Test execution is a necessary activity between development and delivery - there's no way to avoid this, and no amount of "Agile" or "Shift-Left" is going to change that. Hence, the question is not so much "Where to test?", as it is, "How to approach testing?"

Test Execution - typically a bottleneck by design!
Development, Build, Test, Delivery and deployment - an inevitable sequence. How and why does test execution become the bottleneck then?

By looking away from the testers and the software package as a whole, any specific product change work item is in a "Wait state" whenever nobody is actively working to process it. Hence, most of the activities listed below block the flow of work with no value added.

Note of caution - the entire article is written with the assumption that test is the constraint - the solutions can't be applied if the constraint is known to be elsewhere!

Stop doing the wrong things

This section is a list of traditional tester activities that may quickly consume all available test capacity - and the consequence is that there's often no time left to do the work that would actually matter. 
So here are things that testers shouldn't even be doing. 


Test Setup

Traditional software test may be part of a "push process" where developers provide code and the backlog item then immediately goes onto the tester's desk: creating a running build, installing the version on a test environment, getting it to run - all the tester's problem. 

This paints a straightforward ideal picture: there should be zero tester activity and zero delay between developers providing a new version and the start of test execution.

The solution space here is simple and obvious: all the above mentioned activities should follow an automated standard process. Unless we have a 100% repeatable and reproducible process for these activities across development, test and operations, we do not have a proper guarantee that this process will yield the same outcome anyway.
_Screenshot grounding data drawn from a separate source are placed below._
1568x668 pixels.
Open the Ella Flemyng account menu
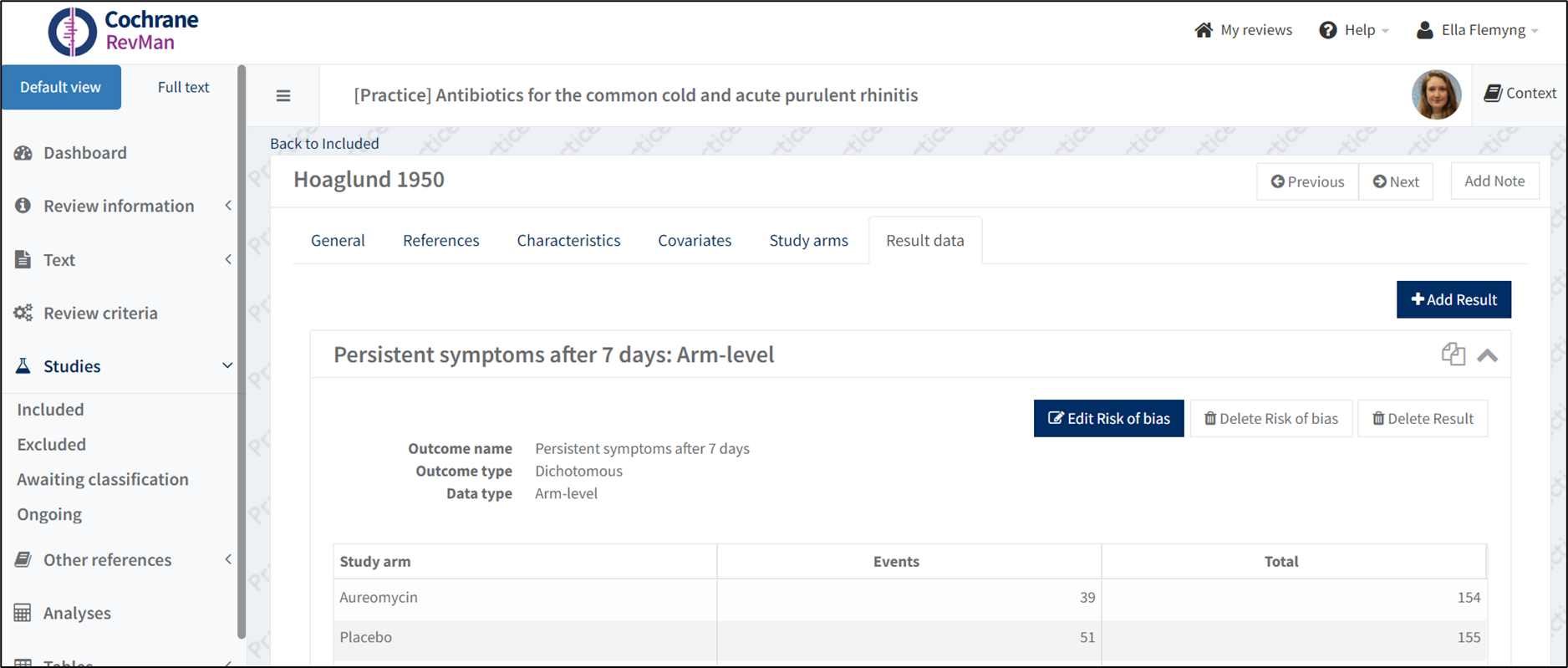1477,30
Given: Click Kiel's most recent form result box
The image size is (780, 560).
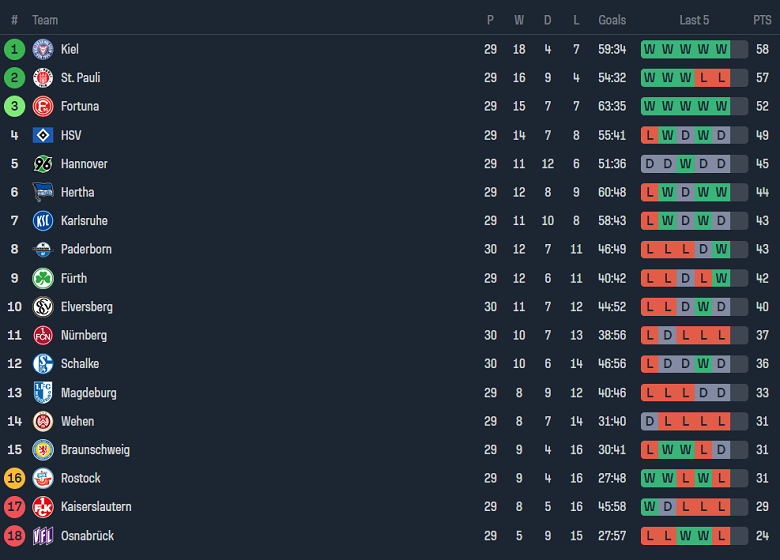Looking at the screenshot, I should click(721, 49).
There are plenty of tools out there that can be used to automate this process, and if your organization hasn't done this yet - automating build and installation is the simplest quick win for your test execution.
A little bit more challenging, but still almost effortless is the automation of smoke tests - doing automatically what needs to be done anyway each time a new product version is installed.

How to do it?

When test is a bottleneck anyway, you don't benefit from adding more burden onto testers, so instead of pushing another backlog item into Testing, use the developer's time to let them automate whatever they use to create a build on their localhost, and whatever the installation manual says. If that's not enough, let developers observe what testers and ops do, and automate that as well: move towards Continuous Delivery!
The development time invested into setup automation typically pays for itself within weeks - and starts saving money ever after! Plus, everyone in the organization will wonder how you could ever have lived without it.


Test Case Creation

Functional and Acceptance Testing rely on test cases - depending on the complexity of the change on an entire test case catalog. It's not unusual that properly defining test cases takes as much (or more) time as development.

Depending on the order of delivery, test cases may not be prepared by the time the first delivery of the product arrives. This creates two problems: first, the delivery must wait until the test case is prepared - and second, testers have to re-prioritize their work, leaving whatever else they were doing in a wait state.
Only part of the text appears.